(Records for this task)
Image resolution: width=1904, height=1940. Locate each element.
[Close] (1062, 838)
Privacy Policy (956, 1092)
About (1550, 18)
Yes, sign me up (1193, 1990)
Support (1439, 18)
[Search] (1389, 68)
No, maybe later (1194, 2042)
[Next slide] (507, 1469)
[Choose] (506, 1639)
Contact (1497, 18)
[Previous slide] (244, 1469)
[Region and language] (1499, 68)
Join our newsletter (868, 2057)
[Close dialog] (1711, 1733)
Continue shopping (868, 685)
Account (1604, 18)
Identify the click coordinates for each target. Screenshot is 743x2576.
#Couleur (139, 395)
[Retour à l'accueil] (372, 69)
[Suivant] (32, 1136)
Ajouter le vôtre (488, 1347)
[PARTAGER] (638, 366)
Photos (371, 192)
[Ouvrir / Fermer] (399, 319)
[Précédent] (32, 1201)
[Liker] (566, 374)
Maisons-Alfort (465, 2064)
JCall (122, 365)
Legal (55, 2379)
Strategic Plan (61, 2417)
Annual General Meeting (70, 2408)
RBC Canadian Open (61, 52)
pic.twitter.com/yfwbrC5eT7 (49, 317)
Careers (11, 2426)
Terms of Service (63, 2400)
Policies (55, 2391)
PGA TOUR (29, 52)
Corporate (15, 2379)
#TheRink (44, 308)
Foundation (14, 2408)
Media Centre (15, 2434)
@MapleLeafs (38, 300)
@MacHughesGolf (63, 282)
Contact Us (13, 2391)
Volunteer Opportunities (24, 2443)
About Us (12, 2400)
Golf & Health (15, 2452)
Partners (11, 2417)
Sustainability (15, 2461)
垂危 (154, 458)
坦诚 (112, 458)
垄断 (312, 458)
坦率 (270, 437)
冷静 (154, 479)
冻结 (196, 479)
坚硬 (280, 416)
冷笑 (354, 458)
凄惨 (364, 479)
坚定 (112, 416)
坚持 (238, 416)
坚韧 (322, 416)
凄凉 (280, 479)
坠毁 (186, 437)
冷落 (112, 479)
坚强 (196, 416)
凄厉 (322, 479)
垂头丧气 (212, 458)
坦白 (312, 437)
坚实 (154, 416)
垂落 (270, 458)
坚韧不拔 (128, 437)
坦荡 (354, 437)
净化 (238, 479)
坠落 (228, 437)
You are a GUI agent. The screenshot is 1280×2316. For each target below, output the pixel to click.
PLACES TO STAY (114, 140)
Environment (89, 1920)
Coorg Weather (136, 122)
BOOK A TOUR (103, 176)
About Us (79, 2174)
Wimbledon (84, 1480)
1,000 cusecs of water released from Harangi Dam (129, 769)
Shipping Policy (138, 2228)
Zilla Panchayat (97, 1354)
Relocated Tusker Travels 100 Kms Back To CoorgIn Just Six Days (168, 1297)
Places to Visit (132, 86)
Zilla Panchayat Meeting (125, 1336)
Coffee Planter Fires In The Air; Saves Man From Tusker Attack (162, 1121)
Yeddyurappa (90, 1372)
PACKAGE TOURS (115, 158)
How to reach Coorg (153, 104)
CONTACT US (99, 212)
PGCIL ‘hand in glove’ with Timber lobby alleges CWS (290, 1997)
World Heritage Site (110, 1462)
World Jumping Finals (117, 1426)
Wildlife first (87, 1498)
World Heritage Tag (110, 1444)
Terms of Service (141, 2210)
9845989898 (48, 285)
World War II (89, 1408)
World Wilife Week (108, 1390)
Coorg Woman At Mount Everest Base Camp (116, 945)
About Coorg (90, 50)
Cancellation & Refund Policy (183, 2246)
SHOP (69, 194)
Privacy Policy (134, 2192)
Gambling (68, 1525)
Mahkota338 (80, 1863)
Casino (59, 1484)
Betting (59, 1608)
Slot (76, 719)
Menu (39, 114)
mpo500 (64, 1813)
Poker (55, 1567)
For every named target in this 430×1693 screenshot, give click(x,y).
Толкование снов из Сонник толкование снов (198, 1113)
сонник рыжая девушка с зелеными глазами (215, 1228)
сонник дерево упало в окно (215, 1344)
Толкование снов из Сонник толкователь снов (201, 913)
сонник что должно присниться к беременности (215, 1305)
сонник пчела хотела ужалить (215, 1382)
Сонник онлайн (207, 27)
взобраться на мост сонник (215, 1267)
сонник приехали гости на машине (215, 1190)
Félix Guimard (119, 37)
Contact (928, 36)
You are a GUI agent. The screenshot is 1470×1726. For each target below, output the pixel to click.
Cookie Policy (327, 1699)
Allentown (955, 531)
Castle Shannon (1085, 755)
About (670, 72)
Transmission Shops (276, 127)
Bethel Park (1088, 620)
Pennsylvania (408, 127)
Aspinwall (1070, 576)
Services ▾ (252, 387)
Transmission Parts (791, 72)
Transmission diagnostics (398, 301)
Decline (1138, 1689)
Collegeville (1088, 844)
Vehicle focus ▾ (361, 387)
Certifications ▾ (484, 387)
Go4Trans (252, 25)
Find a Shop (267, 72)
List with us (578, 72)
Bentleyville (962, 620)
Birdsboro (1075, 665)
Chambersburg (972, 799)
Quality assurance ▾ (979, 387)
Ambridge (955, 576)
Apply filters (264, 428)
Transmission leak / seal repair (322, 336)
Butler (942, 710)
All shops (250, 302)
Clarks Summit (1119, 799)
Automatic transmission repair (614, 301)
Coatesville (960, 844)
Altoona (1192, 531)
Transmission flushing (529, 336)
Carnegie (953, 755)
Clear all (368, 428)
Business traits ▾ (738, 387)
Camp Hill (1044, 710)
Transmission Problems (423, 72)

(Aim of the exercise)
In the listing above, which lines include the string "Tusker"? Return every one of them.

(Response to this task)
Relocated Tusker Travels 100 Kms Back To CoorgIn Just Six Days (168, 1297)
Coffee Planter Fires In The Air; Saves Man From Tusker Attack (162, 1121)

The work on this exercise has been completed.